*ЗАДАНИЕ 1*
Ответьте на вопросы по тексту о проблеме абортов.
(а) Какую проблему Михаил называет самой сложной?
(б) Кем, помимо кандидата филологических наук, представлен Давид Гзгзян?
(в) С какого вопроса, по словам Давида Гзгзяна, должны начинать христиане?
*ЗАДАНИЕ 2*
Напишите продолжение текста о проблеме абортов, начиная после его последнего предложения.

*ТЕКСТ ДЛЯ ЧТЕНИЯ*
----------
Интернет-конференция «Вот дар от Господа – сыны, плод чрева – награда от Него»: проблема абортов и христианское отношение к ней

На вопросы отвечают к.мед.н., врач-гинеколог Ольга Мозгова, к.фил.н., профессор Свято-Филаретовского института Давид Гзгзян

Михаил

Думаю, некоторые из женщин решились бы рожать, если бы могли решить самую сложную проблему – жилищную. Ситуация для России типичная. Разумеется, дело не только и не столько в жилищных условиях. Каково христианское отношение к абортам в таком контексте?

Давид Гзгзян: Получается, что мы обсуждаем христианское отношение к абортам в связи с жилищной проблемой. Я думаю, что в таком контексте о христианском отношении к чему бы то ни было, в том числе к абортам, говорить нет смысла, потому что это просто разноплановые вещи. Конечно, я сторонник того, чтобы у всякой семьи была приличествующая жизни жилплощадь, особенно если это семья молодая с перспективой прибавления. Видите ли, когда такой тонкий и интимный по существу вопрос о рождении новой человеческой жизни ставится в зависимость от каких бы то ни было социальных факторов, это уже само по себе редукция вопроса до такой степени, что христианскому отношению в нем места просто не останется. Другое дело, что да, в медицинской практике существует допустимый светским законодательством аборт по социальным показаниям. Границы этих социальных показаний никому не известны. И здесь любая регламентация будет условной и, в общем-то говоря, жестокой по отношению к возможному прерыванию беременности.

Собственно же христианское отношение к деторождению начинается с выхода за рамки типичных общественных воззрений, за рамки социального воспроизводства, за рамки идеи продолжения рода. Христиане должны начинать с вопроса: что означает появление в семье нового человека? (Естественно, за пределами семьи христиане вряд ли могут для себя допускать появление потомства.)
----------
*ИЗВЛЕЧЁННЫЕ ДАННЫЕ*

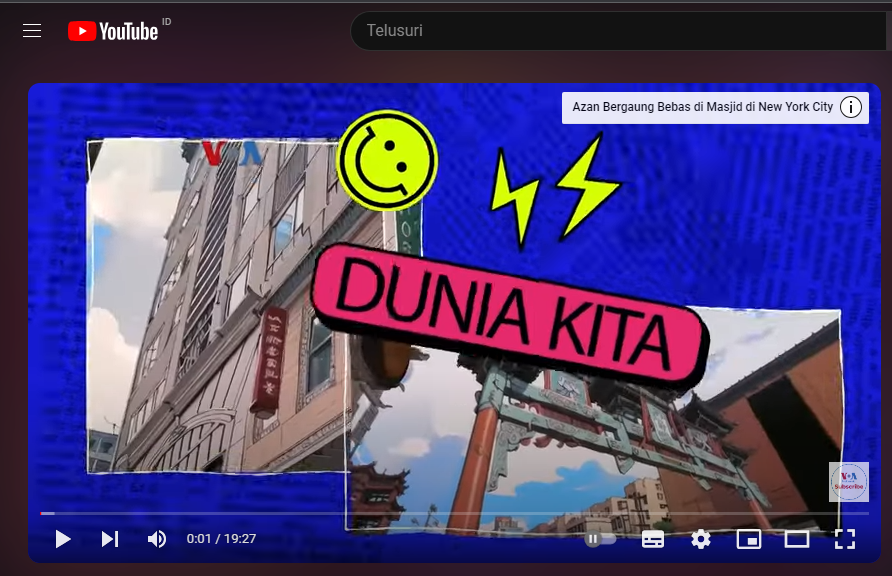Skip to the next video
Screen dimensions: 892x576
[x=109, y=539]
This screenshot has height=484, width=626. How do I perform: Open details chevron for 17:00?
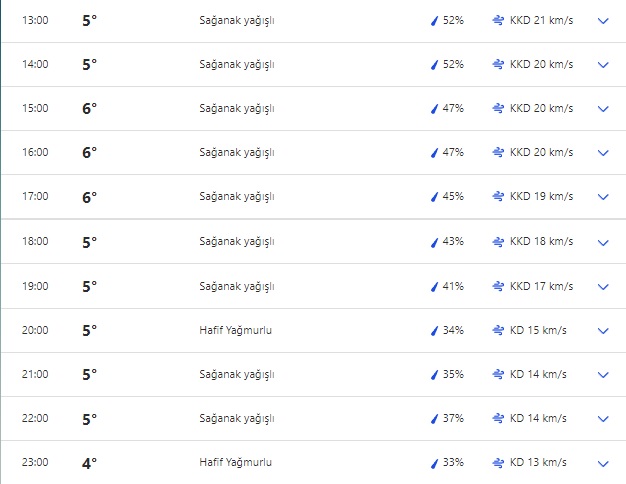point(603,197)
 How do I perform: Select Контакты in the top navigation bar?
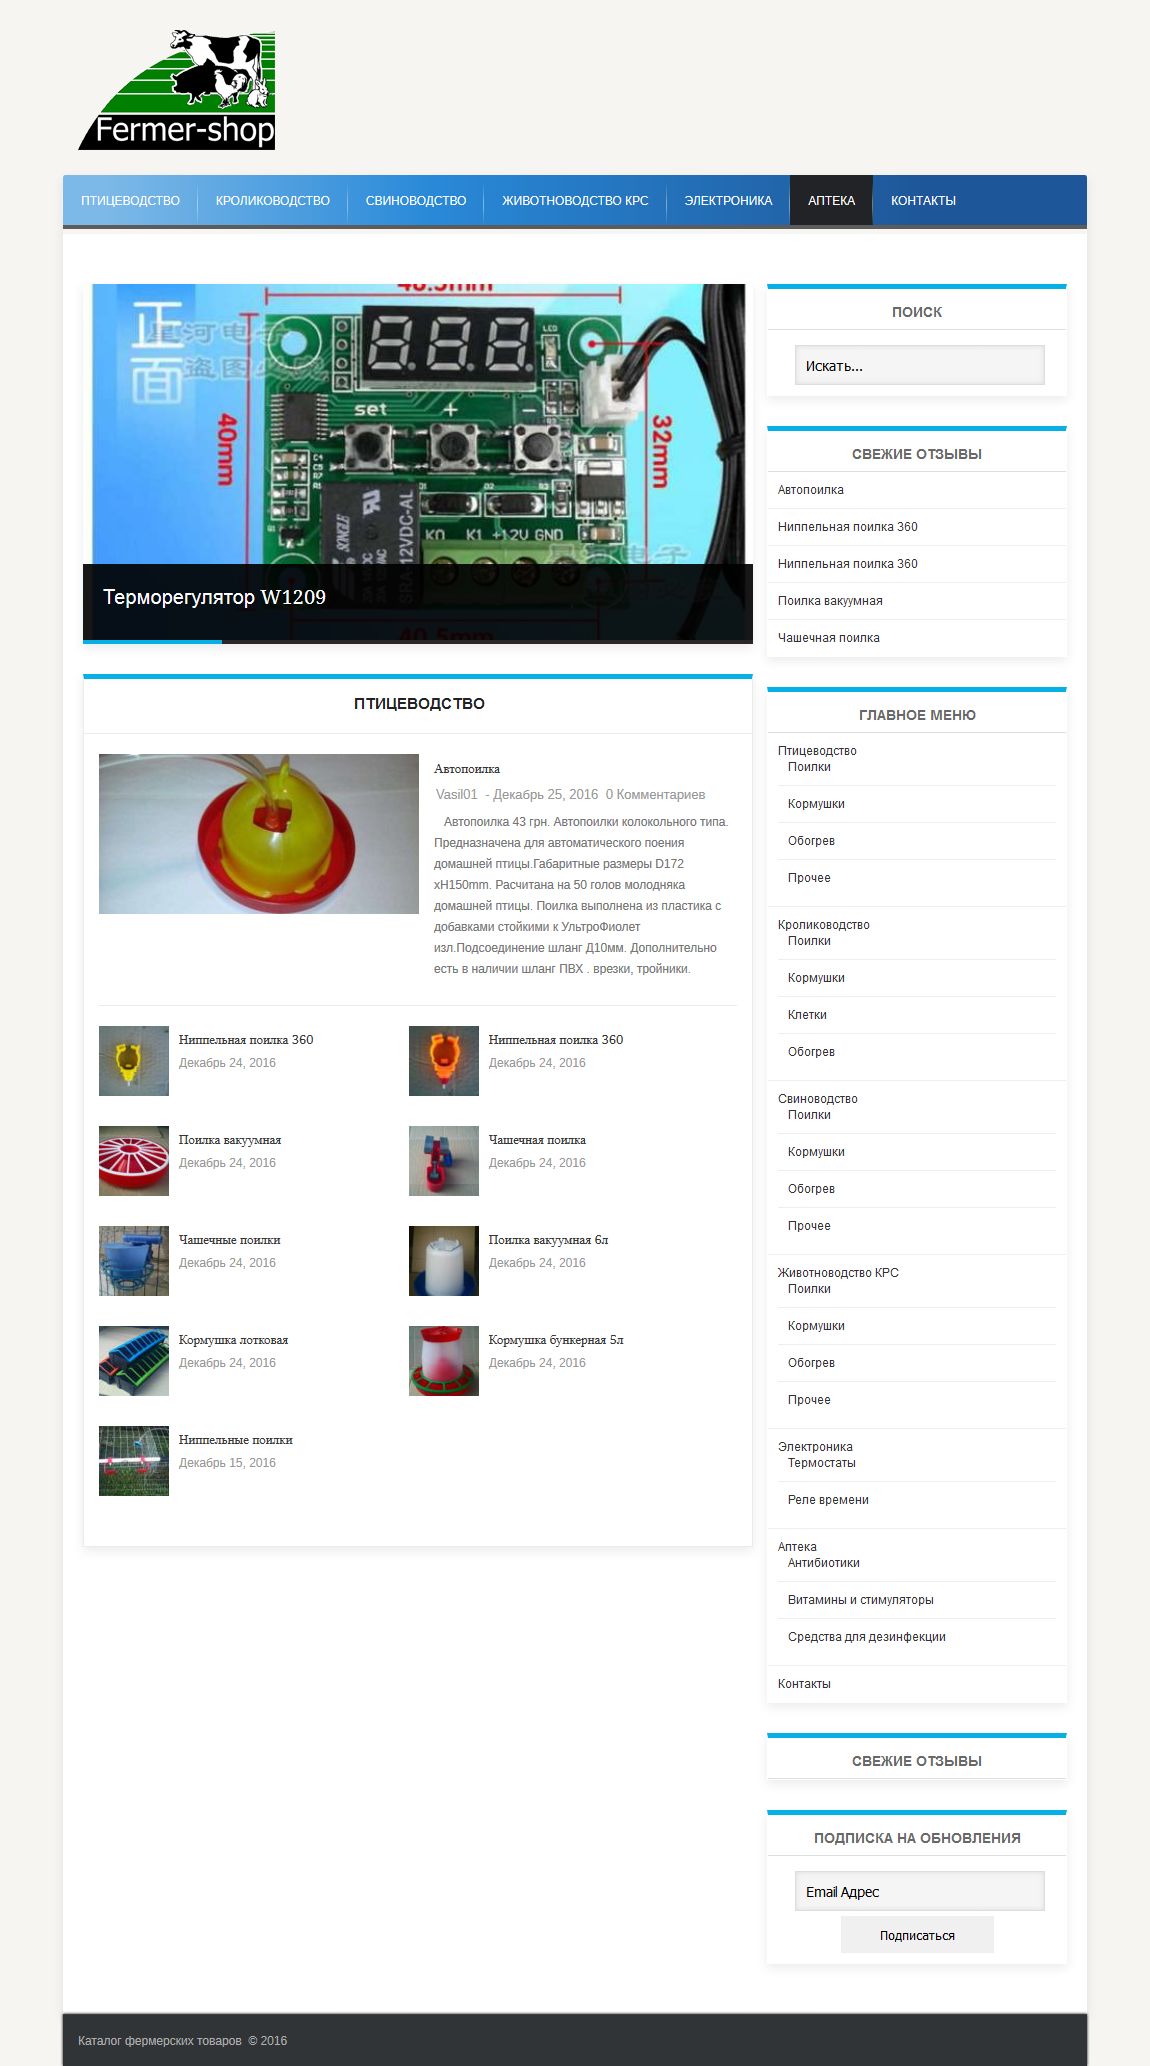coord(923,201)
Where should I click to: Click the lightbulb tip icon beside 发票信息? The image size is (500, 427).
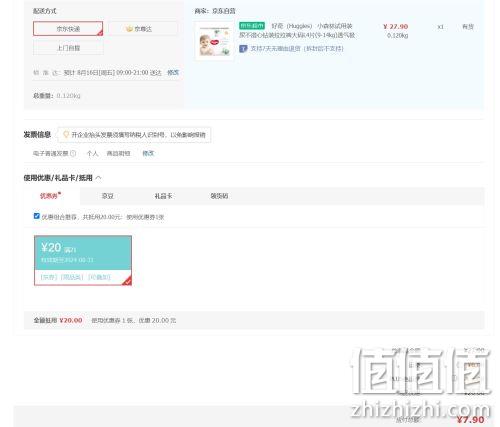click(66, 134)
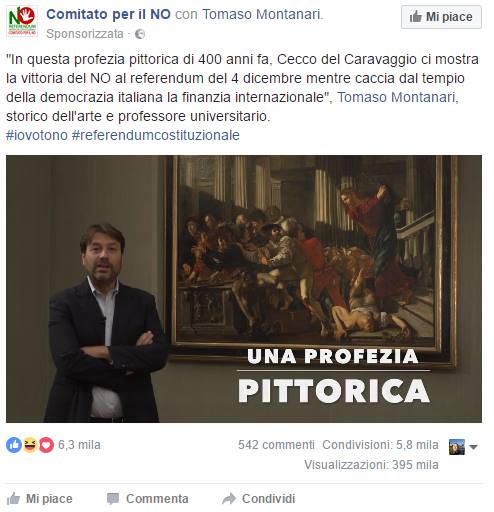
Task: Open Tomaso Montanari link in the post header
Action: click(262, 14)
----------
*ОТВЕТ НА ЗАДАНИЕ 1*
(а) Жилищную.
(б) Профессором Свято-Филаретовского института.
(в) С вопроса о том, что означает появление в семье нового человека.

*ОТВЕТ НА ЗАДАНИЕ 2*
Общий христианский принцип, конечно, будет таким – человеческая жизнь священна. Он даже не христианский, а дохристианский, вполне ветхозаветный. Поэтому христианское отношение к деторождению состоит не в выборе сохранять или не сохранять зачатый плод, а в ответе на гораздо более тонкий вопрос: как дать вырасти человеку в потенциально богоподобное существо. Но если мы все-таки говорим о пограничных ситуациях, когда возможно прерывание беременности, то меньше всего здесь может учитываться социальный аспект. Хотя, конечно, есть проблема, связанная с культурой отношения к будущему потомству, интимному партнерству, и очень многие вопросы упираются уже сюда. Но они сами по себе не решаются, они всегда связаны с общим переживанием ценности жизни. И если на этом главном уровне у молодых христиан развита христианская чуткость к священной тайне человеческой жизни, тогда всякие вещи вроде социальной неустроенности, бытовых проблем разрешаются сами собой.

Опять же – странная вещь – известная социально-статистическая зависимость: рождаемость всегда падает в социально благополучных странах. Я совсем не ратую за то, чтобы многодетные семьи ютились в малогабаритных квартирах или, того хуже, в коммуналках. Просто дело в том, что нельзя сам по себе вопрос о будущем семьи в связи с возможным рождением детей ставить в прямую зависимость от социальных проблем. Потому что стоит нам только это сделать, мы моментально вынесем за скобки самое главное – драгоценность новой человеческой жизни. И нас все время будут угнетать вопросы второстепенные: сколько одежд ему удастся купить, сколько квадратных метров ему удастся отвести и т.д. А о том, как помочь ему вырасти в потенциально богоподобную творческую личность, думать не окажется ни сил, ни времени.

 

Маргарита, Москва

Уважаемый Давид Мкртичевич, цифры абортов в нашей стране ужасают. Запугивание адскими муками, запреты со стороны государства, приводящие к росту криминальных абортов и, значит, увеличивающие число смертей, агрессивное морализаторство и взывание к исполнению заповедей Божьих неверующими людьми, взывание к «патриотическим» чувствам – все это не просто не приносит результата, но, наоборот, закрывает возможность обратиться к живой конкретной женщине со словом поддержки. Но что же можно все-таки делать в такой ситуации христианину, христианской общине, если они не хотят оставаться равнодушными, если понимают, что каждую минуту в нашей стране и народе, подчас среди наших знакомых и даже родных нарушается и ветхозаветная заповедь «не убивай», и единственная новозаветная заповедь Христа «да любите друг друга»? Какое слово и какое дело могут сегодня быть плодотворными?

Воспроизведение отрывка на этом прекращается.